● **PROBLEM TO WORK ON**
Format every line of the items below as a JSON list of strings, one string per line, skipping blank lines. Omit the pictures from the output.

(Page and screen location data)
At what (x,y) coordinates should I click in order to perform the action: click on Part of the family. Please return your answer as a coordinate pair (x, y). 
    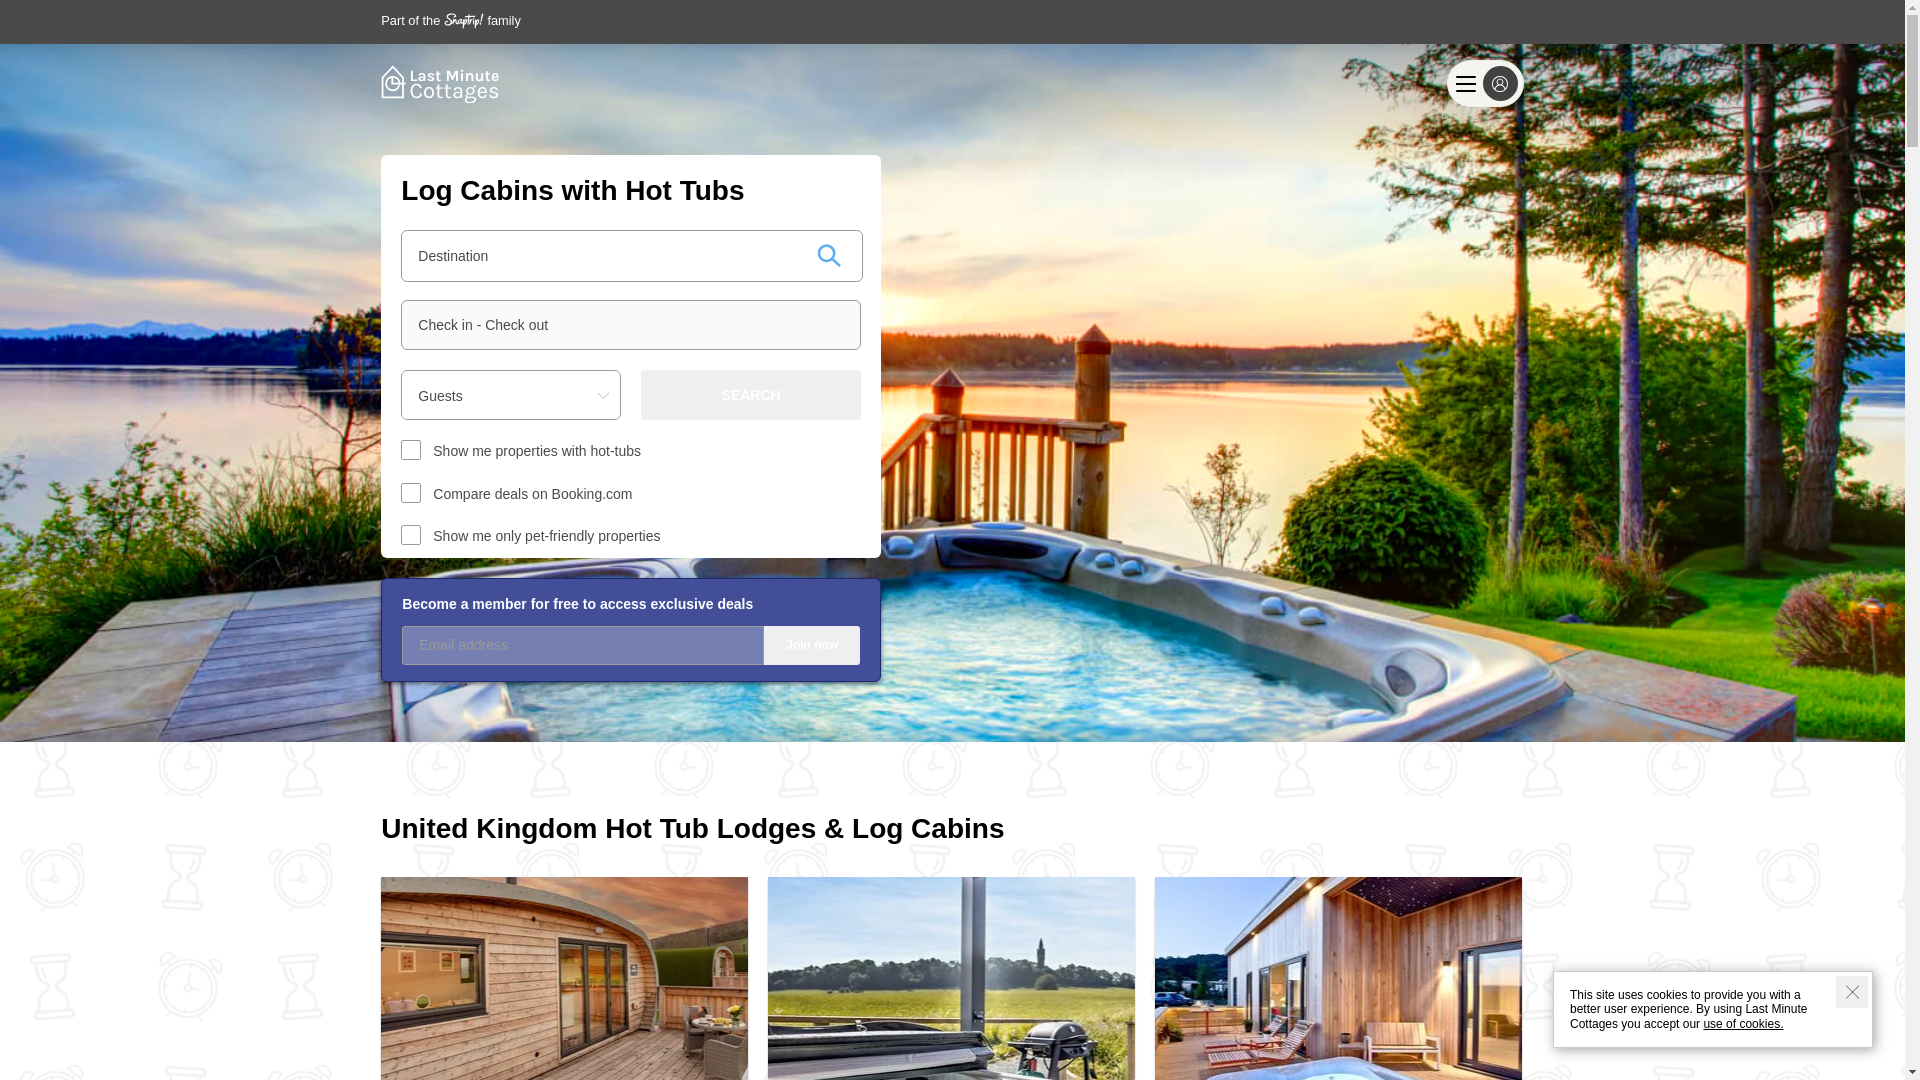
    Looking at the image, I should click on (450, 20).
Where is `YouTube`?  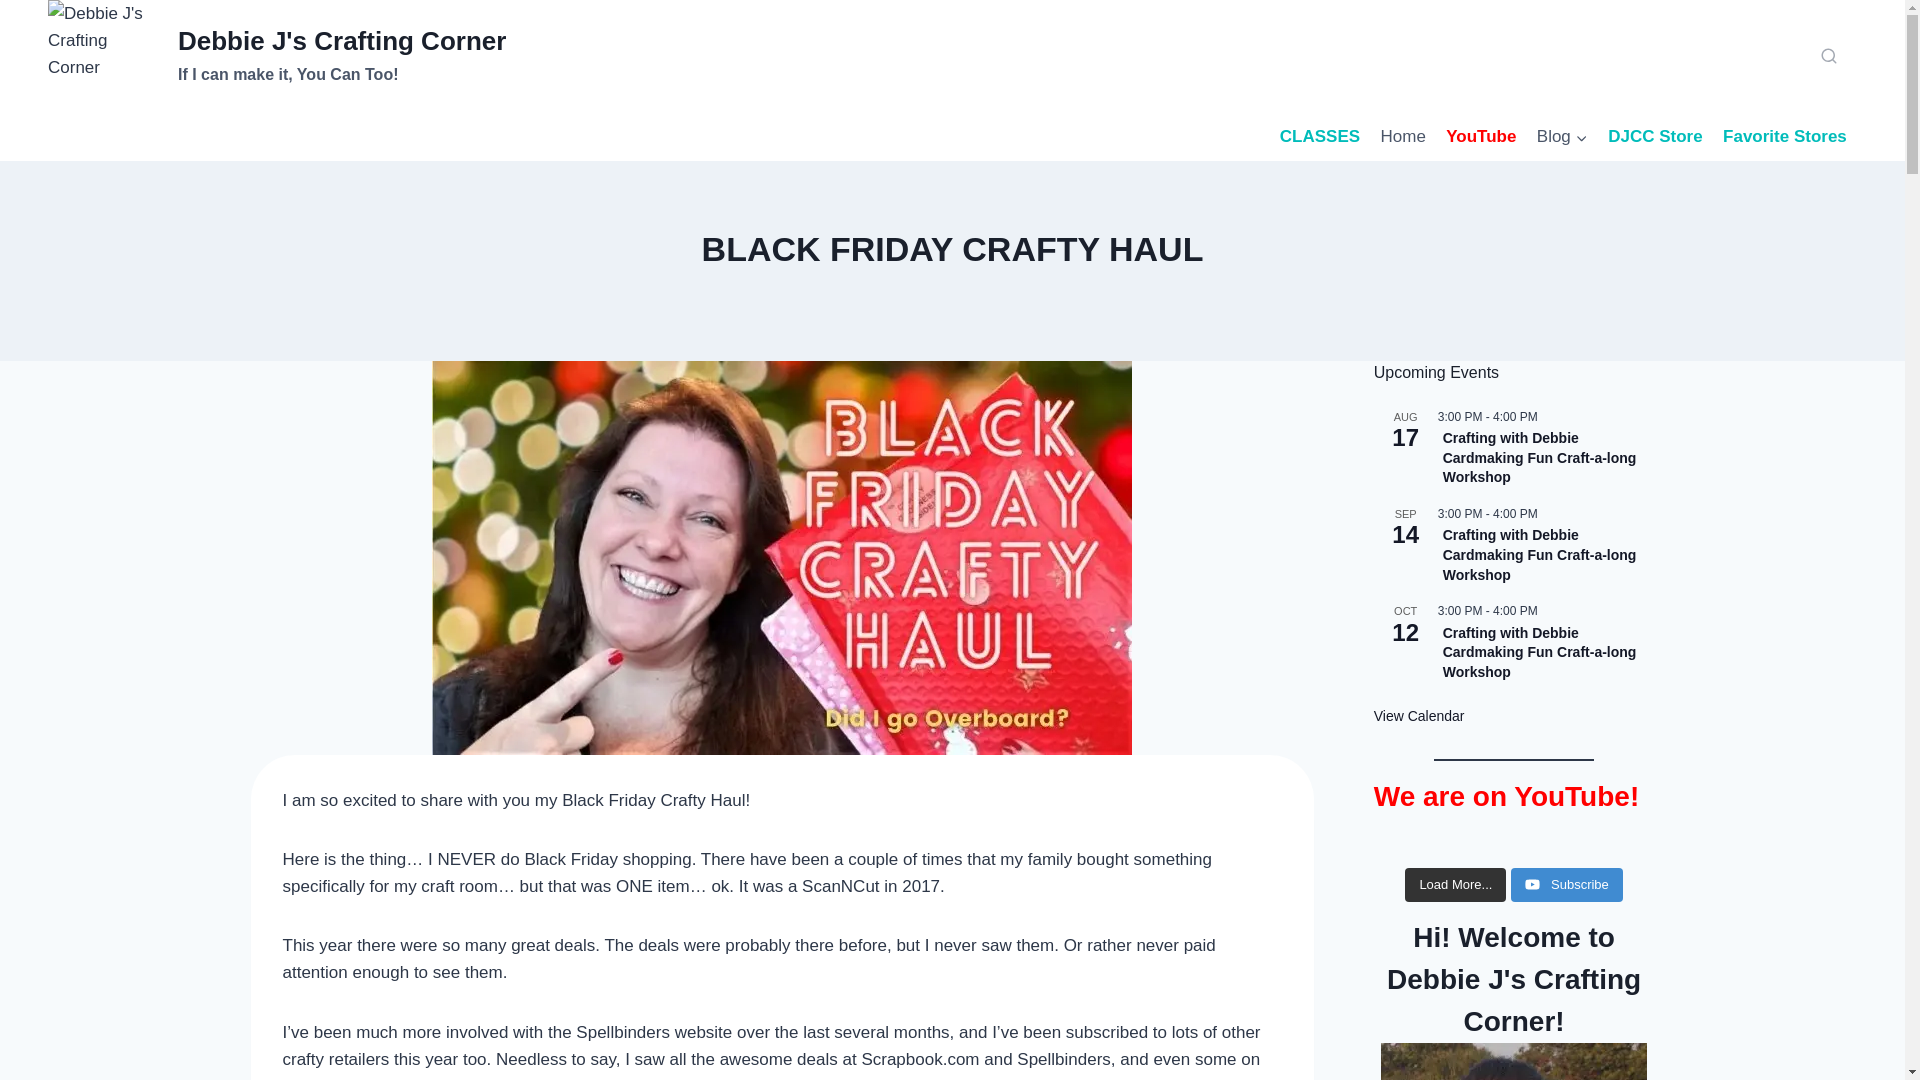
YouTube is located at coordinates (1562, 136).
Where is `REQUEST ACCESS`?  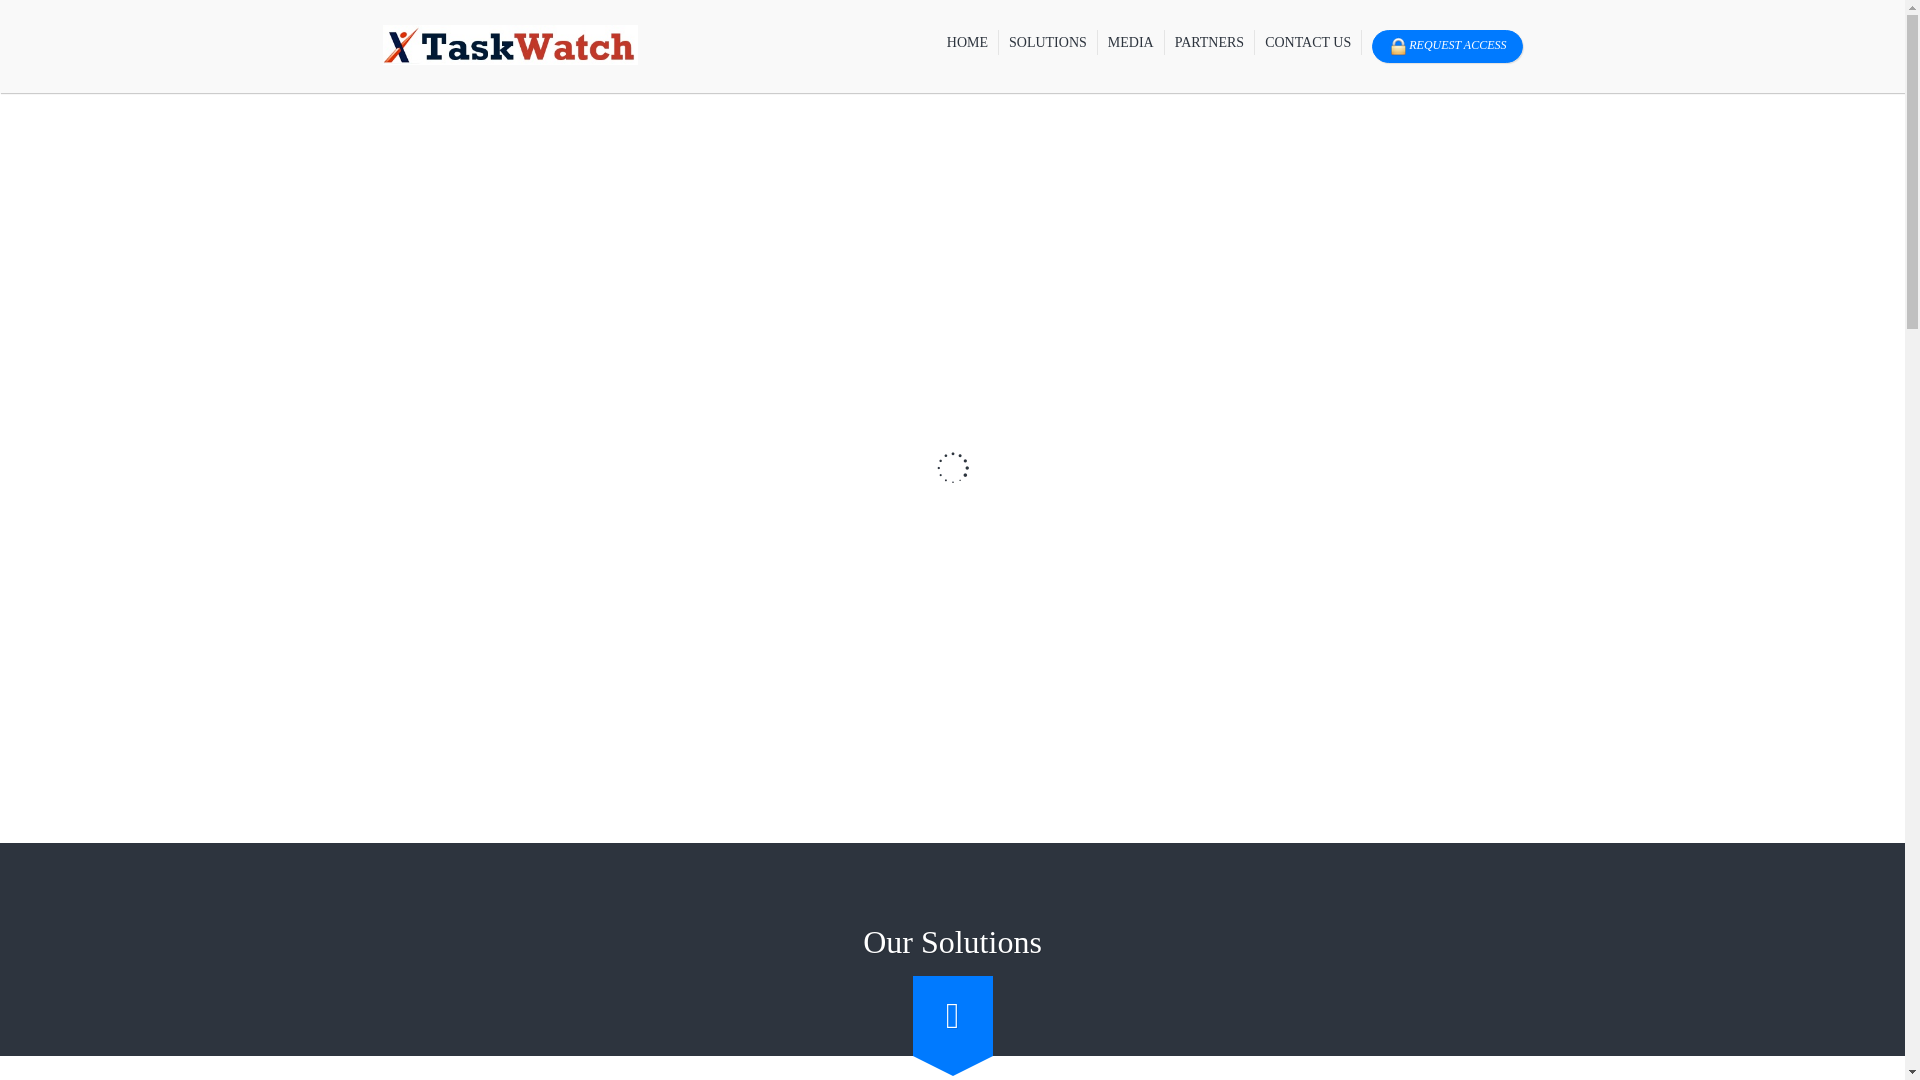
REQUEST ACCESS is located at coordinates (1447, 46).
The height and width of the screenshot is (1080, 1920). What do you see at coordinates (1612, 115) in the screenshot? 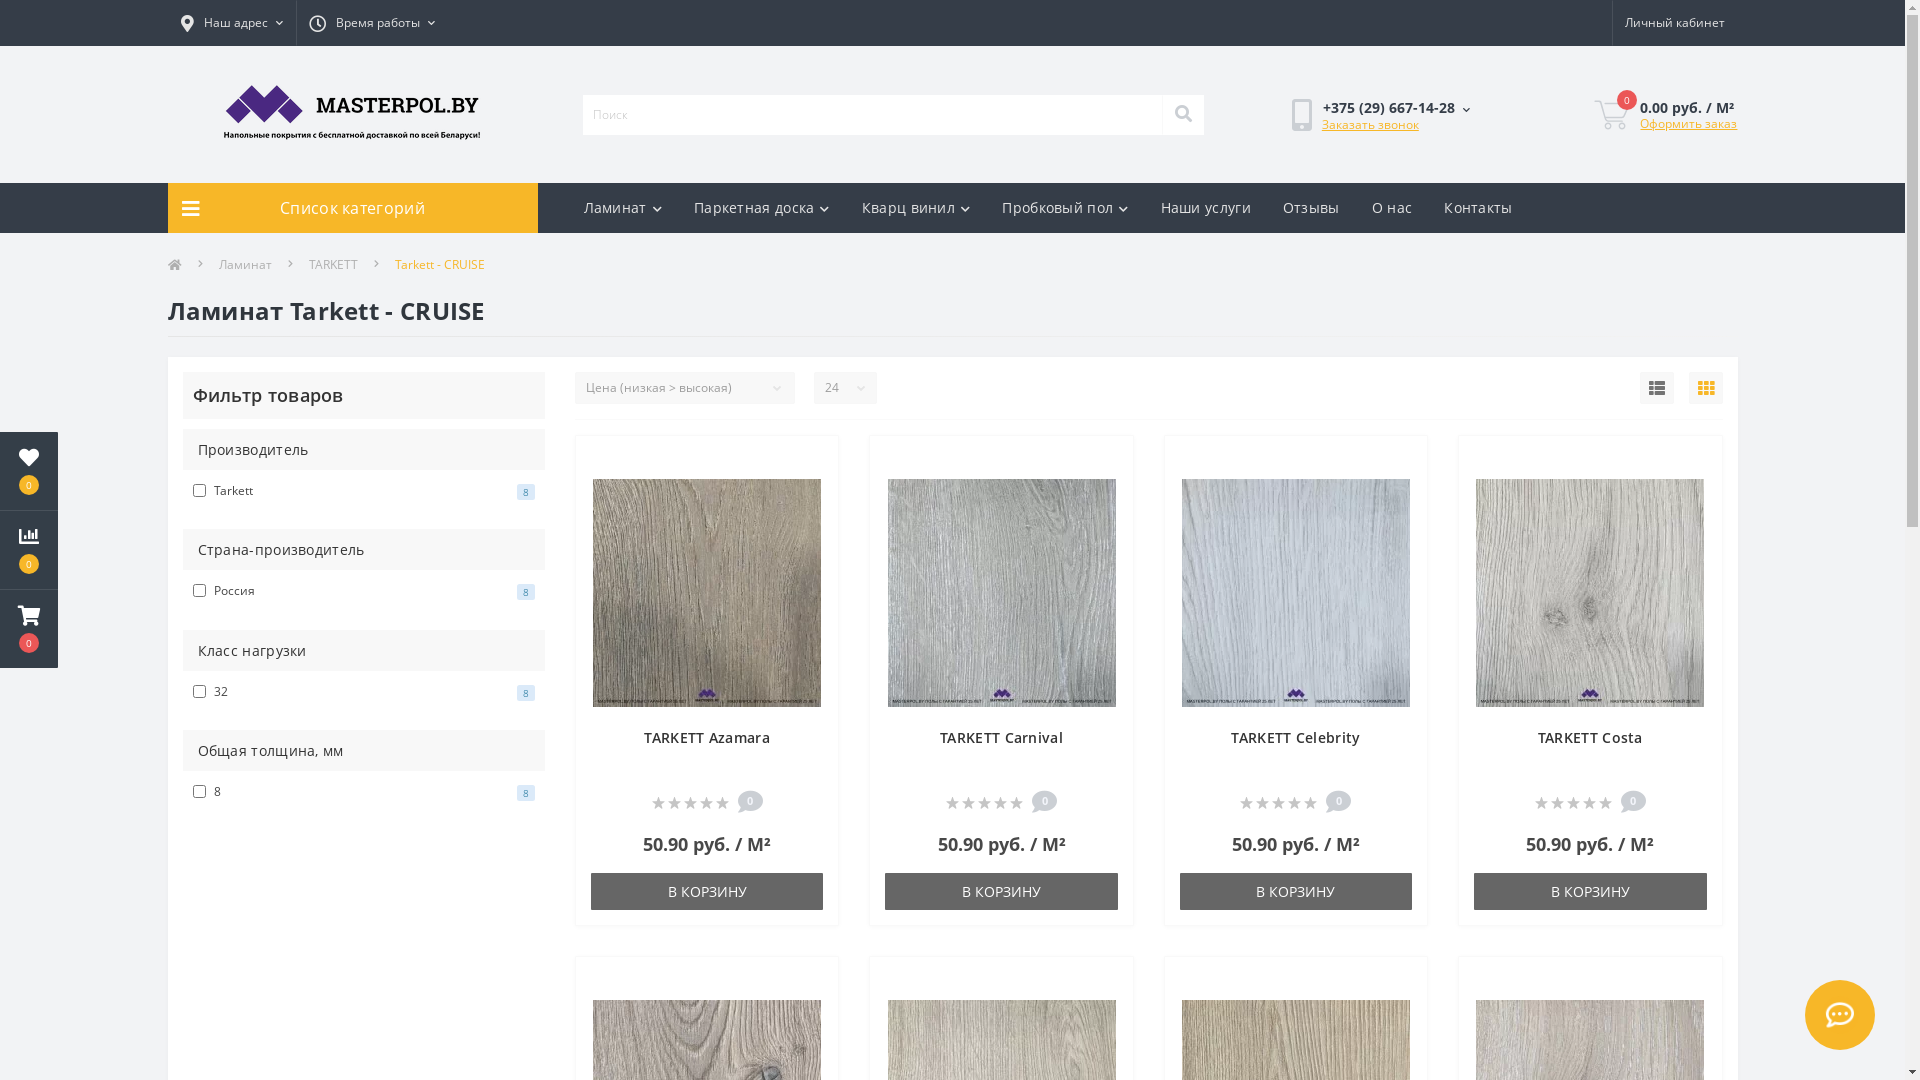
I see `0` at bounding box center [1612, 115].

● **EXERCISE RESPONSE**
[
  "At what (x,y) coordinates should I click in order to perform the action: click on Part of the family. Please return your answer as a coordinate pair (x, y). ",
  "    Looking at the image, I should click on (450, 20).",
  "Where is `YouTube`?  ",
  "YouTube is located at coordinates (1562, 136).",
  "Where is `REQUEST ACCESS`?  ",
  "REQUEST ACCESS is located at coordinates (1447, 46).",
  "The height and width of the screenshot is (1080, 1920). What do you see at coordinates (1612, 115) in the screenshot? ",
  "I see `0` at bounding box center [1612, 115]."
]